Development of a spore-based mucosal vaccine against the bovine respiratory pathogen Mannheimia haemolytica

Bovine respiratory disease (BRD) is a significant health issue in the North American feedlot industry, causing substantial financial losses due to morbidity and mortality. A lack of effective vaccines against BRD pathogens has resulted in antibiotics primarily being used for BRD prevention. The aim of this study was to develop a mucosal vaccine against the BRD pathogen, Mannheimia haemolytica, using Bacillus subtilis spores as an adjuvant. A chimeric protein (MhCP) containing a tandem repeat of neutralizing epitopes from M. haemolytica leukotoxin A (NLKT) and outer membrane protein PlpE was expressed to produce antigen for adsorption to B. subtilis spores. Adsorption was optimized by comparing varying amounts of antigen and spores, as well as different buffer pH and reaction temperatures. Using the optimal adsorption parameters, spore-bound antigen (Spore-MhCP) was prepared and administered to mice via two mucosal routes (intranasal and intragastric), while intramuscular administration of free MhCP and unvaccinated mice were used as positive and negative control treatments, respectively. Intramuscular administration of MhCP elicited the strongest serum IgG response.
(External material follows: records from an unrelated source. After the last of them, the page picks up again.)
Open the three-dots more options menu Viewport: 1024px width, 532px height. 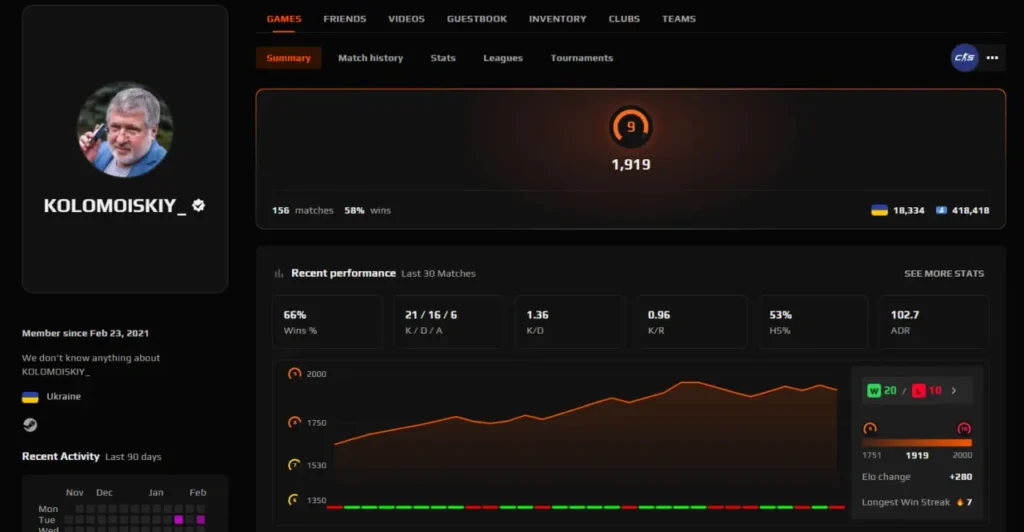pyautogui.click(x=992, y=58)
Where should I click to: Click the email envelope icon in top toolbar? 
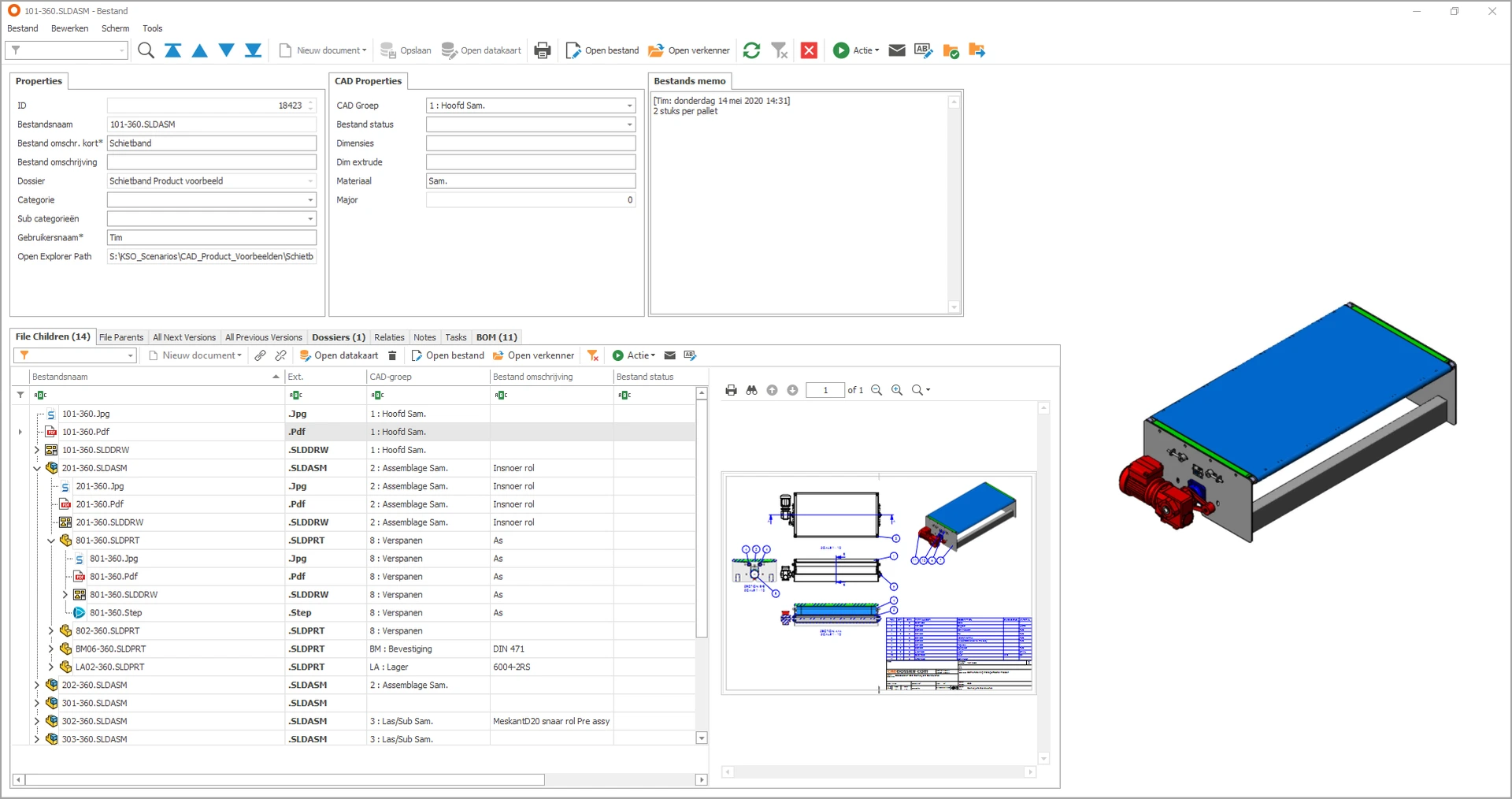(897, 50)
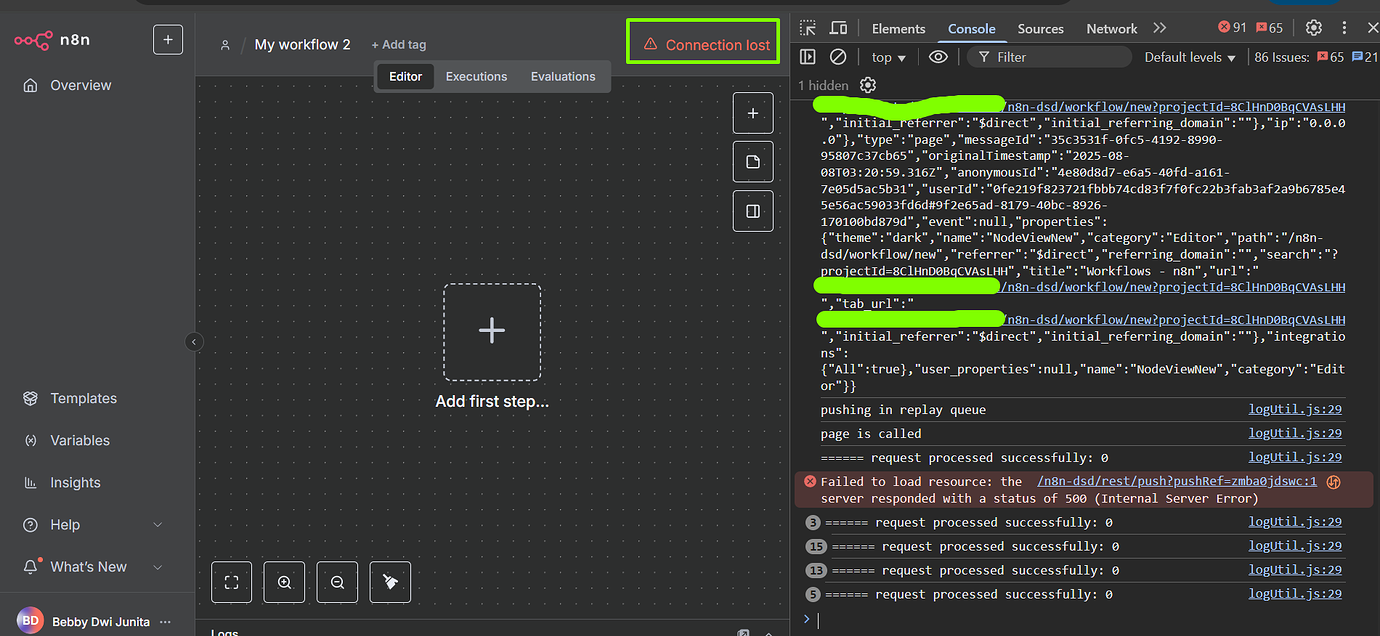Clear the console with the no-entry icon

point(838,57)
However, intranasal immunization of Spore-MhCP generated the best secretory IgA-specific response against both PlpE and NLKT in all samples evaluated (bronchoalveolar lavage, saliva, and feces). Since proliferation of M. haemolytica in the respiratory tract is a prerequisite to lung infection, this spore-based vaccine may offer protection in cattle by limiting colonization and subsequent infection, and Spore-MhCP warrants further evaluation in cattle as a mucosal vaccine against M. haemolytica.